Com efeito, o crescimento económico das últimas décadas centrou-se essencialmente em nós servidos por boas acessibilidades. Ora, a verdade é que, quer devido à importância histórica dos portos na estruturação da rede viária, bem como às conhecidas dificuldades de implantação de uma rede rápida e eficaz no interior do país (em parte devidas à distribuição do relevo, cuja rugosidade só pode ser vencida com elevados custos) a parte litoral do país tem sido favorecida face ao interior, sob o ponto de vista económico. Este fenómeno é correlativo do empobrecimento do interior e do seu esvaziamento humano. A concentração das população nos centros urbanos do litoral tem como consequência o congestionamento constante das respectivas infra-estruturas, de que decorre a necessidade de as ampliar e multiplicar permanentemente. Daí decorre uma evidente sobrecarga ambiental.

Ora, apesar da capacidade de depuração dos ambientes litorais, que alguns pensam ser inesgotável, eles são, como veremos, ambientes frágeis a vários títulos.

Por outro lado, uma parte significativa da actividade económica em Portugal, depende do turismo. E o turismo, em Portugal, apesar das louváveis tentativas que têm sido feitas para o levar para o interior, ainda é muito um turismo de sol mar e praia (D. B. Ferreira, 2001).

Por isso a questão da salvaguarda da qualidade ambiental do litoral é particularmente pertinente. Mas a salvaguarda deste ambiente complexo e frágil só poderá fazer-se com base num conhecimento tão aprofundado quanto possível da dinâmica natural dos ambientes costeiros, de tal forma que esse conhecimento possa ser convenientemente integrado no ordenamento do território que é, como muitos afirmam, uma das necessidades mais urgentes do país.

Figure 1: Densidade da população nos concelhos do litoral

 
Existe, ainda, uma outra motivação, de cariz mais estritamente científico: sendo uma zona de charneira, de interface, é uma faixa muito rica sob o ponto de vista da complexidade das interacções entre a litosfera, a hidrosfera, a atmosfera e a biosfera. Isso é um estímulo para a curiosidade dos estudantes desafiando o seu desejo de aprender e de investigar.

Figura 3 Densidade da população nos concelhos do litoral

O casamento entre uma área estimulante sob o ponto de vista científico e a possibilidade de aplicação dos conhecimentos poderá ser um valor acrescentado num momento em que a saída tradicional do curso de Geografia sofre uma importante redução e os estudantes se preocupam, justificadamente, com as saídas profissionais e com a utilidade social do curso.

Não é tão fácil como parece definir litoral.
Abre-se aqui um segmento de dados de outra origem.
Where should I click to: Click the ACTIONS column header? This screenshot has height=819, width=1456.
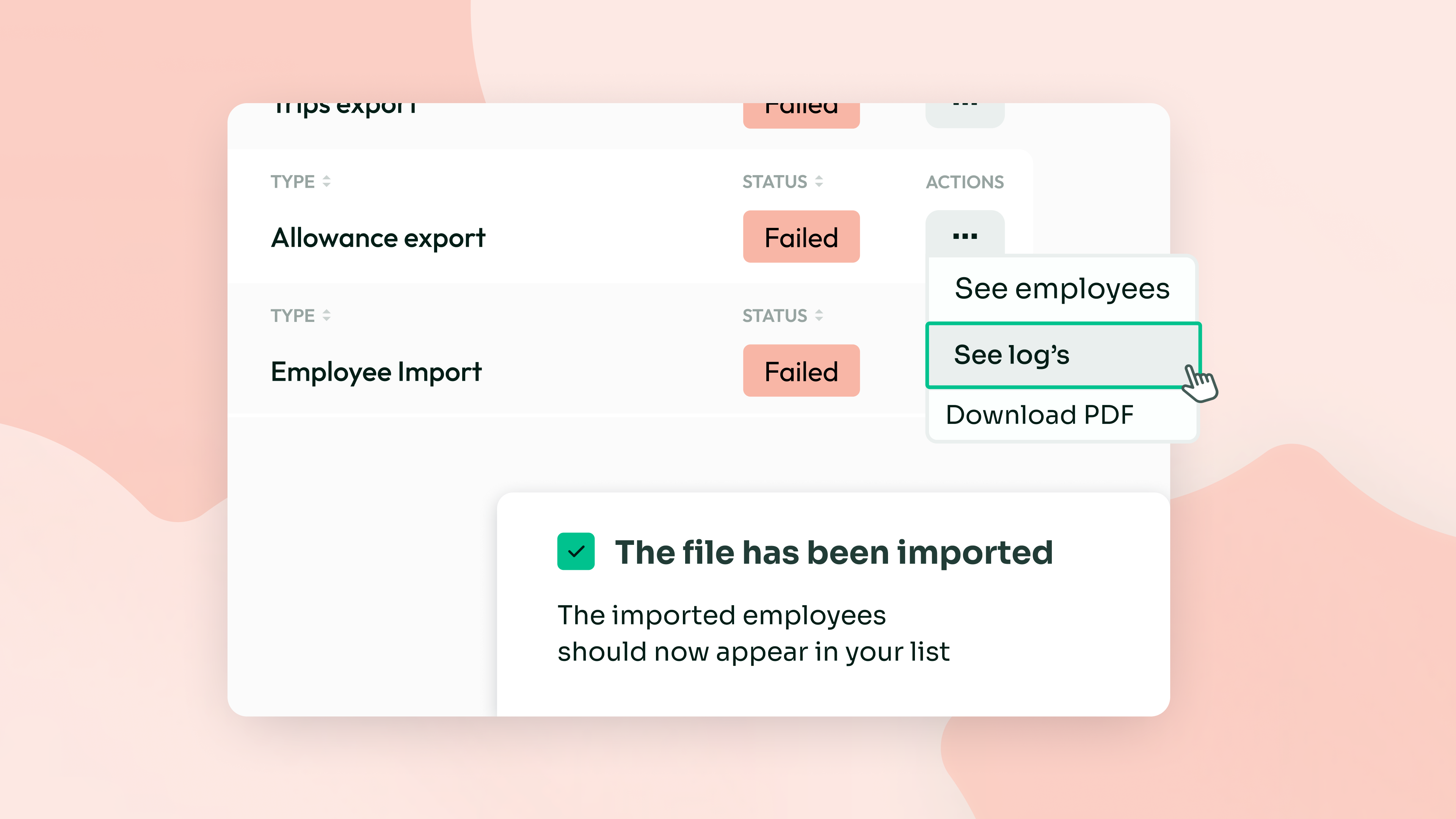(x=964, y=182)

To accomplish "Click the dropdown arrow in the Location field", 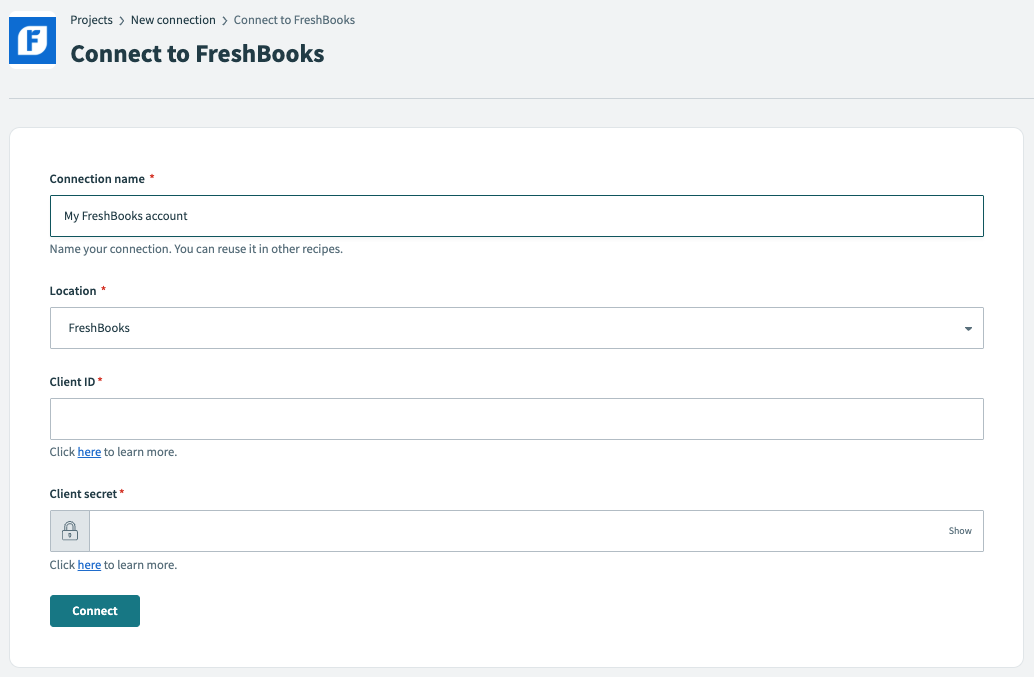I will coord(967,328).
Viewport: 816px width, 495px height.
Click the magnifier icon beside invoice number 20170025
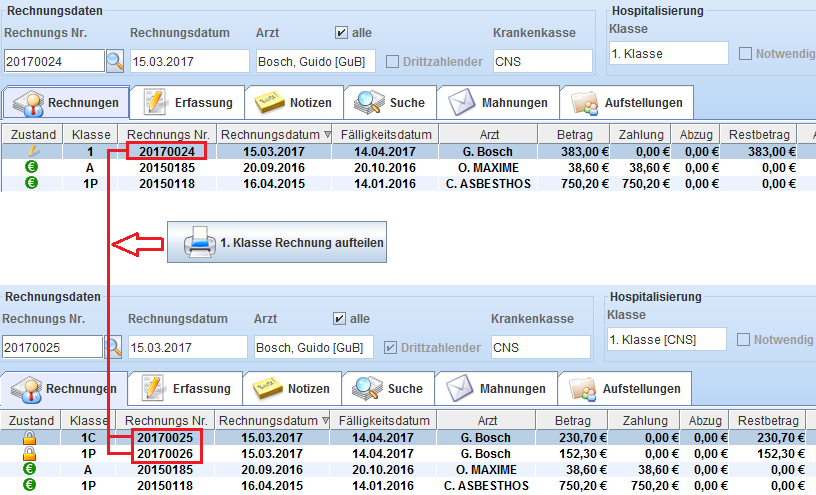(x=114, y=347)

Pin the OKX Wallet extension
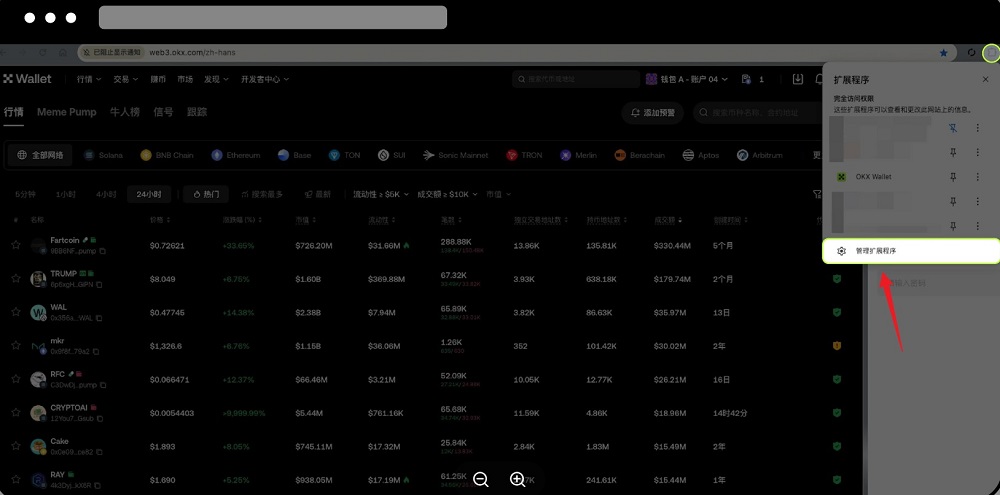pos(953,177)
Tratando-se de uma palavra de uso muito corrente, a sua utilização em contextos diversos acaba por lhe conceder uma grande amplitude de significados.

No dicionário da Porto Editora, costa é definida como parte das terras emersas em contacto com o mar.

Por sua vez, litoral é definido como sendo um adjectivo qualificando aquilo que diz respeito à beira-mar ou ainda como um substantivo correspondendo, então, à faixa de terreno junto à costa.

Sendo assim, costa é um conceito mais restrito do que litoral. Quando atentamos na definição faixa de terreno junto à costa , apercebemo-nos de que não há qualquer precisão relativamente ao significado da palavra junto.

Assim, a faixa de terreno junto à costa poderá ter extensões muito variadas.

Em M.E. S. A. Moreira (1984) encontramos uma definição que dá conta desse problema:

Litoral: designação dada à faixa do continente que está em contacto com o mar, ou a fenómenos característicos dessa área. Alguns autores restringem o litoral à faixa entremarés, outros estendem-no para o interior, por um espaço cujos limites nem sempre são fáceis de definir, e para o largo, pela linha de rebentação das ondas.

Segundo a mesma autora,”costa” seria:

A faixa da superfície terrestre que se encontra no contacto entre as terras emersas e o mar ou o oceano. Alguns autores restringem essa faixa apenas ao espaço atingido pelas águas entre os níveis extremos da maré, outros estendem-na 3 milhas para o interior

Parece óbvio que a precisão da primeira parte da definição (ao espaço atingido pelas águas entre os níveis extremos da maré) contrasta fortemente com o carácter um tanto artificial da segunda (3 milhas para o interior). Esta definição vem, mais uma vez, provar o carácter um tanto variável destes conceitos. No mesmo sentido vai a definição de zona costeira (coastal zone) que poderá ser definida, de acordo com Carter, (1988), como o espaço em que os ambientes terrestres influenciam os ambientes marinhos (ou lacustres) e vice versa. A zona costeira tem uma largura variável e pode variar com o tempo. A respectiva delimitação não é possível, uma vez que os limites são marcados por gradientes ambientais ou transições. Em cada local, a zona costeira pode ser caracterizada por critérios físicos, biológicos ou culturais. Estes não precisam de ser coincidentes e, na verdade, raramente o são.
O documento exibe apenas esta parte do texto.